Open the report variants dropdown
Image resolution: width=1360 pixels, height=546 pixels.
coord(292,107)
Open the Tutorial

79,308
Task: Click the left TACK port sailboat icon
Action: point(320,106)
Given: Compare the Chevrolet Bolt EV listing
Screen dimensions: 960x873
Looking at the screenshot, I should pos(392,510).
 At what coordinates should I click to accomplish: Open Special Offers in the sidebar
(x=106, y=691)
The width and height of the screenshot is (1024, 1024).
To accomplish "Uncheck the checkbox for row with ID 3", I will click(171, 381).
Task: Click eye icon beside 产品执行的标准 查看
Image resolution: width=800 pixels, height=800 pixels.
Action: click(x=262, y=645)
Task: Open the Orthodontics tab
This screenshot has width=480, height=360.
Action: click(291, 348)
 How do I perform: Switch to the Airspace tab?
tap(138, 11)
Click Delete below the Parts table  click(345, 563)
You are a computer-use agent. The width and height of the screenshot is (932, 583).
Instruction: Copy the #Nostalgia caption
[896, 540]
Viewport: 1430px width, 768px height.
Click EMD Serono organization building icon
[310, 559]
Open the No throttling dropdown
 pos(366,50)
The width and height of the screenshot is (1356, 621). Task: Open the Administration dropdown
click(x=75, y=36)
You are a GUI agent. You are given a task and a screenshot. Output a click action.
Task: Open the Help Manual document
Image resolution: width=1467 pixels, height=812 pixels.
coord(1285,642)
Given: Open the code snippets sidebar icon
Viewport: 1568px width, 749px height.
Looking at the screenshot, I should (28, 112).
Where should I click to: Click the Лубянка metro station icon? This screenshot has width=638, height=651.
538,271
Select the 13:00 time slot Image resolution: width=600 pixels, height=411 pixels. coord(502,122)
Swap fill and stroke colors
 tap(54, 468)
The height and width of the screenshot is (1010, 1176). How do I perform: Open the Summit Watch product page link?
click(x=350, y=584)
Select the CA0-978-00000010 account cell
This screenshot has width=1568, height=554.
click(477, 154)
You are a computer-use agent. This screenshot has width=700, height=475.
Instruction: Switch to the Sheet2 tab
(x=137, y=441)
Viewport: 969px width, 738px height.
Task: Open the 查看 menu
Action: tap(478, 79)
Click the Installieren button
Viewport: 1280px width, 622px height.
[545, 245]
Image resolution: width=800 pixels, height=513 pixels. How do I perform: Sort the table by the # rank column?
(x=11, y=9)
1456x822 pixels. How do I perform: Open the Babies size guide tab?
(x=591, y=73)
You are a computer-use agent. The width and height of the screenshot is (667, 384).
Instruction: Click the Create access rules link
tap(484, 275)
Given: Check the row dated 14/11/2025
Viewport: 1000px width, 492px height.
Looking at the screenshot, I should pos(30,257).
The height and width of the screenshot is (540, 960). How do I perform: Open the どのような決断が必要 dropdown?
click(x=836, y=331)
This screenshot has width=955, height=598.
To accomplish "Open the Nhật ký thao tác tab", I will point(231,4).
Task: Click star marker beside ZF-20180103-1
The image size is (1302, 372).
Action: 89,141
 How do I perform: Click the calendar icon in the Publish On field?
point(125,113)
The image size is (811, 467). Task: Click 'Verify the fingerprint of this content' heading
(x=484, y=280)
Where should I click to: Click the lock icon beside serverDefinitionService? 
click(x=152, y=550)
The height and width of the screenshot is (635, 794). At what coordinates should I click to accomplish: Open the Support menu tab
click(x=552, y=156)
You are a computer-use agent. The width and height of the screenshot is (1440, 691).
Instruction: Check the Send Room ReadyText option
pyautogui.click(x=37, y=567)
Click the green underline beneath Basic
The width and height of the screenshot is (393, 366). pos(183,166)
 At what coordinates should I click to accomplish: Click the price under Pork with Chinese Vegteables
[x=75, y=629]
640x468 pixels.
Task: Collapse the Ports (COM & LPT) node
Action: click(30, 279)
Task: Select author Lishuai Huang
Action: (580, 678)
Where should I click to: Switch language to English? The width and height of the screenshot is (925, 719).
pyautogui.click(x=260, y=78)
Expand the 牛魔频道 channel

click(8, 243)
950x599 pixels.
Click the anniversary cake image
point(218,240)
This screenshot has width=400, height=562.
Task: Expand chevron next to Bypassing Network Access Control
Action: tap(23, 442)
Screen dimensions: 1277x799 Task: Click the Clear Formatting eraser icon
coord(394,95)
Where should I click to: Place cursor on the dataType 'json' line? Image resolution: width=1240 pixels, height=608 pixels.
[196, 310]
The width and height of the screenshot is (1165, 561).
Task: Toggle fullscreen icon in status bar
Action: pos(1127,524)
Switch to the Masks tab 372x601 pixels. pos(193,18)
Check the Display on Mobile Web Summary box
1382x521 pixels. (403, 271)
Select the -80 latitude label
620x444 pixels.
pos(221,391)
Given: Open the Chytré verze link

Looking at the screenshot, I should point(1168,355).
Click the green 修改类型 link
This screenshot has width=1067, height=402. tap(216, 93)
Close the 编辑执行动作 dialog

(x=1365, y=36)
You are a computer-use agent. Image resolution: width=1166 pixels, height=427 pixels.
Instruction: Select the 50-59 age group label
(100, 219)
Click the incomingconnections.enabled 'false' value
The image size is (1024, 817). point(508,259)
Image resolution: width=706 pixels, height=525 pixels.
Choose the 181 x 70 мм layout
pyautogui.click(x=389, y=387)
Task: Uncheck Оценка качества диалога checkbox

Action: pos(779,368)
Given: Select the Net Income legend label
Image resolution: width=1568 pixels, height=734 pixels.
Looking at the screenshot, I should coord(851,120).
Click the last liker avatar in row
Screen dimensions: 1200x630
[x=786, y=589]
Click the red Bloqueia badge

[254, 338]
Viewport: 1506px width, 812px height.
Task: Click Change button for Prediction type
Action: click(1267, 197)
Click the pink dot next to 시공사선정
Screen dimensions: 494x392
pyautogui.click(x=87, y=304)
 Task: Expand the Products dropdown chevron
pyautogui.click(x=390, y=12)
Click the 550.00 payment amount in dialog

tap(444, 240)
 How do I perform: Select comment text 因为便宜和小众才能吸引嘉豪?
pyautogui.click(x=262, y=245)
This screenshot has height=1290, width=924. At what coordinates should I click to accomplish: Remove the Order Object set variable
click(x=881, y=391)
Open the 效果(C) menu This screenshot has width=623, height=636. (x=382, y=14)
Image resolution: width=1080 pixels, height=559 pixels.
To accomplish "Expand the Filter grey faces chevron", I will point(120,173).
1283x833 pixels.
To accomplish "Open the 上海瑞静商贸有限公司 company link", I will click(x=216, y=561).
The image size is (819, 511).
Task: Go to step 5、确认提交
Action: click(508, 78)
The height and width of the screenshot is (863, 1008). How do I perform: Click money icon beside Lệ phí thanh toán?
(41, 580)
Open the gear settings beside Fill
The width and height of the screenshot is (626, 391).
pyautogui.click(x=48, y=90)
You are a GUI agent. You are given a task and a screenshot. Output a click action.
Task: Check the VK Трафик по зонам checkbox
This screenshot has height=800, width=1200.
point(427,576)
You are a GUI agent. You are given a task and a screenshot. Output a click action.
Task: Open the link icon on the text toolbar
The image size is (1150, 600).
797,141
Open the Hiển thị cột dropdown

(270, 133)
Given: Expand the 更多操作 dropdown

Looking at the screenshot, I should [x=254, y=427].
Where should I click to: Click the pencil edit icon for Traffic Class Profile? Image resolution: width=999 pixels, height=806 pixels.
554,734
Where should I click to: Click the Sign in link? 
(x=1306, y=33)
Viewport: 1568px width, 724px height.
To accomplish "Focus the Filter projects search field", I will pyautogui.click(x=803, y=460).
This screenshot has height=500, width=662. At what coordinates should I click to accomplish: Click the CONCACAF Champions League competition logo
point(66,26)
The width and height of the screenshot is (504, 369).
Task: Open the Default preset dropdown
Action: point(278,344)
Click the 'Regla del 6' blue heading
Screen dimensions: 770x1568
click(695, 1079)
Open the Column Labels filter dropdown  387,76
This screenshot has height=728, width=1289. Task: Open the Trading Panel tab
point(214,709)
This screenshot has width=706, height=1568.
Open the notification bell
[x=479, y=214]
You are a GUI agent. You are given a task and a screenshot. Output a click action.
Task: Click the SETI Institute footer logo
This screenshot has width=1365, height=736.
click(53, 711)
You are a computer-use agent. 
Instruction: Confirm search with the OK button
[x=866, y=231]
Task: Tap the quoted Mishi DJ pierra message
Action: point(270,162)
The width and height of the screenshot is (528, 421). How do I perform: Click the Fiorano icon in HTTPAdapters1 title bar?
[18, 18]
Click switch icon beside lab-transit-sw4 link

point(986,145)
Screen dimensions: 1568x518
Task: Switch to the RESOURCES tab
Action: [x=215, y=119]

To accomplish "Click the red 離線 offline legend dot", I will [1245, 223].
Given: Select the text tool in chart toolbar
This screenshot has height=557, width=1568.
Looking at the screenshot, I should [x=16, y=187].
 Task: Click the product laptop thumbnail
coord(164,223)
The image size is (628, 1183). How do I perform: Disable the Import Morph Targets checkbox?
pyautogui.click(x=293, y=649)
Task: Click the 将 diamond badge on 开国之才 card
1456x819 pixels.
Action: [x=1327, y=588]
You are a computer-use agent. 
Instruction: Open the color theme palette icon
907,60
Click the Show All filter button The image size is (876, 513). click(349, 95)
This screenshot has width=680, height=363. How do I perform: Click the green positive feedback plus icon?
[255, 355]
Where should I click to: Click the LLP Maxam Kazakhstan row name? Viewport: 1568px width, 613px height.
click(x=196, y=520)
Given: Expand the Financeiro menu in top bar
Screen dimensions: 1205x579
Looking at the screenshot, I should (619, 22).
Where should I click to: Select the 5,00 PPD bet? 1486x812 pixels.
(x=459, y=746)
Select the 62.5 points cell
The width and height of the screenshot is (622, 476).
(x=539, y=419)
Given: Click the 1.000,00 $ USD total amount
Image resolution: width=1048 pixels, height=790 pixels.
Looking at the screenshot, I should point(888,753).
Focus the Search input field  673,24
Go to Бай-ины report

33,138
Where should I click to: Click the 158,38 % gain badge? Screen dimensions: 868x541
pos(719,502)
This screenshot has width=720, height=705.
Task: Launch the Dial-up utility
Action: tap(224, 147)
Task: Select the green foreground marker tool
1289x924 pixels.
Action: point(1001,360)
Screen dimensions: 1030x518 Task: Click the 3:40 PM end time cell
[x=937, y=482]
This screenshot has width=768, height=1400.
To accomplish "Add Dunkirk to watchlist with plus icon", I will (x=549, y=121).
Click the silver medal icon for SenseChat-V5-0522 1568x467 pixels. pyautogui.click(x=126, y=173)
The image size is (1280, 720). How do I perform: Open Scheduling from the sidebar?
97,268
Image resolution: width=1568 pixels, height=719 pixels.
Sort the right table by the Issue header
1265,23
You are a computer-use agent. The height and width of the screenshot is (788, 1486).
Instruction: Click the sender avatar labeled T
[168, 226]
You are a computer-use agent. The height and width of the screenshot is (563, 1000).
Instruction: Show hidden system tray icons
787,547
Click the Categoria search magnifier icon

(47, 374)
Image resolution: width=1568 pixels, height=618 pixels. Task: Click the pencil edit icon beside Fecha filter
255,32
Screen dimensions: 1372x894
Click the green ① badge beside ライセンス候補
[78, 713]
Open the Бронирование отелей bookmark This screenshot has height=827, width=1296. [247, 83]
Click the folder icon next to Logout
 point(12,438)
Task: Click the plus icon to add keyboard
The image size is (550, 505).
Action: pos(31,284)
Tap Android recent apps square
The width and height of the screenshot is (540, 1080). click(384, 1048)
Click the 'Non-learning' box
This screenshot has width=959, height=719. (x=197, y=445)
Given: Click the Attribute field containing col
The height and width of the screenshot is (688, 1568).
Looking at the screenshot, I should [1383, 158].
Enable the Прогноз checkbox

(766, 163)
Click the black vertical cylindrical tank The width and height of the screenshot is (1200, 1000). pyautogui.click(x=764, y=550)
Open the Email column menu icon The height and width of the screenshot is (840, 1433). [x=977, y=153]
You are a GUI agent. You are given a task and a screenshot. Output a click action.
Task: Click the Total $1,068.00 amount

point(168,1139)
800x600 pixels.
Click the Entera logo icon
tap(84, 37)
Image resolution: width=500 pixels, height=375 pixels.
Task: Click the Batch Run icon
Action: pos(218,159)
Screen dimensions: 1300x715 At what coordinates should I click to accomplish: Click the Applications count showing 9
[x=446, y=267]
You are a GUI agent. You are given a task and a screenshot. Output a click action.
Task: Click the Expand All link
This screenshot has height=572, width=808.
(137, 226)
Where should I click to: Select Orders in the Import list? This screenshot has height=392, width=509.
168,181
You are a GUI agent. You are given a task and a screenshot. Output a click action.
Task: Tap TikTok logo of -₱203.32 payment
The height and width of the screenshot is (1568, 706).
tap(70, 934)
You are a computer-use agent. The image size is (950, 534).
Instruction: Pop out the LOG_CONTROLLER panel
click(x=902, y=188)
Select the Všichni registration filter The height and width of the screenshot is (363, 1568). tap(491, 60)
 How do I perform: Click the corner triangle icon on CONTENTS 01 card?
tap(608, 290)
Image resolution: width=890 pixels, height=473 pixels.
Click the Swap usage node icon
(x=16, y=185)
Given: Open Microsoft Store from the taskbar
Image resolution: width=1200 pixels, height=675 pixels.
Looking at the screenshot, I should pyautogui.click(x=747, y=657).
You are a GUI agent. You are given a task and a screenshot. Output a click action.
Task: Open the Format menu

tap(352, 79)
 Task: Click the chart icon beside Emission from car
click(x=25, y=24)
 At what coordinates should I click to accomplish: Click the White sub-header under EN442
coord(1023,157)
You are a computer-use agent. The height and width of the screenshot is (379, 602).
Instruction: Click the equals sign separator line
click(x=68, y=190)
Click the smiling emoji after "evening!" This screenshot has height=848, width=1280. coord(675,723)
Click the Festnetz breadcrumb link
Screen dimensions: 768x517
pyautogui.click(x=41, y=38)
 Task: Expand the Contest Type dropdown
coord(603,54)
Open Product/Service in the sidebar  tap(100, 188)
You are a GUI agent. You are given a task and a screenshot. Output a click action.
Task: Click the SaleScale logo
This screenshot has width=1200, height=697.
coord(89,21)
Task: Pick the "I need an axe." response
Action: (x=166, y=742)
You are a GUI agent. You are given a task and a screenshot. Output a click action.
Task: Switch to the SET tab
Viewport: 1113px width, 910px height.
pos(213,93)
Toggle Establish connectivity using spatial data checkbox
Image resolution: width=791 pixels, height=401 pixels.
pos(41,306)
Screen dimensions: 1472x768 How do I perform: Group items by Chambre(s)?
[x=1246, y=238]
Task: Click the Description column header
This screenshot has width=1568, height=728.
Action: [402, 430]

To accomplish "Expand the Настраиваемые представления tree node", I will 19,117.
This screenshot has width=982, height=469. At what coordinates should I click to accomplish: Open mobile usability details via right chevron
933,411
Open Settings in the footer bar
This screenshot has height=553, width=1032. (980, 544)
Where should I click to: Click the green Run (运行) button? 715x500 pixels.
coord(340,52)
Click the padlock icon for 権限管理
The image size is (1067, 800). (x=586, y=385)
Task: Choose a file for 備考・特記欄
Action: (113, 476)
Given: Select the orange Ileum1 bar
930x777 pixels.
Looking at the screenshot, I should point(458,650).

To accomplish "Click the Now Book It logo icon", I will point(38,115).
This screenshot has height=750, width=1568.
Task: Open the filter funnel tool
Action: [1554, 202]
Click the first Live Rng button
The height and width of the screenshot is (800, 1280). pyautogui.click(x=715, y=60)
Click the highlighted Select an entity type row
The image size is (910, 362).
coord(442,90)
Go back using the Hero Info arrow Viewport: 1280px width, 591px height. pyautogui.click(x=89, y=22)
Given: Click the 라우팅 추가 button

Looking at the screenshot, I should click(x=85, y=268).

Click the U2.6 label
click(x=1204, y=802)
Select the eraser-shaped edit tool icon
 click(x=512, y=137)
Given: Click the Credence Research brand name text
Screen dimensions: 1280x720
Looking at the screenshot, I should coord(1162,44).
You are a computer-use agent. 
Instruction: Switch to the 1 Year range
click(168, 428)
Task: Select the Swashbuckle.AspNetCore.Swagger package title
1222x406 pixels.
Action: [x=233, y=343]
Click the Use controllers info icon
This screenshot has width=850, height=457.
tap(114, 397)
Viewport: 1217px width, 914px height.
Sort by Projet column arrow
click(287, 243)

### TASK DETAILS
Look back at the entries above and repeat, unchanged, every line from the line holding "Instruction: Check the" through the line holding "950x599 pixels.".

### ANSWER SECTION
Instruction: Check the Send Room ReadyText option
pyautogui.click(x=37, y=567)
Click the green underline beneath Basic
The width and height of the screenshot is (393, 366). pos(183,166)
 At what coordinates should I click to accomplish: Click the price under Pork with Chinese Vegteables
[x=75, y=629]
640x468 pixels.
Task: Collapse the Ports (COM & LPT) node
Action: click(30, 279)
Task: Select author Lishuai Huang
Action: (580, 678)
Where should I click to: Switch language to English? The width and height of the screenshot is (925, 719).
pyautogui.click(x=260, y=78)
Expand the 牛魔频道 channel

click(8, 243)
950x599 pixels.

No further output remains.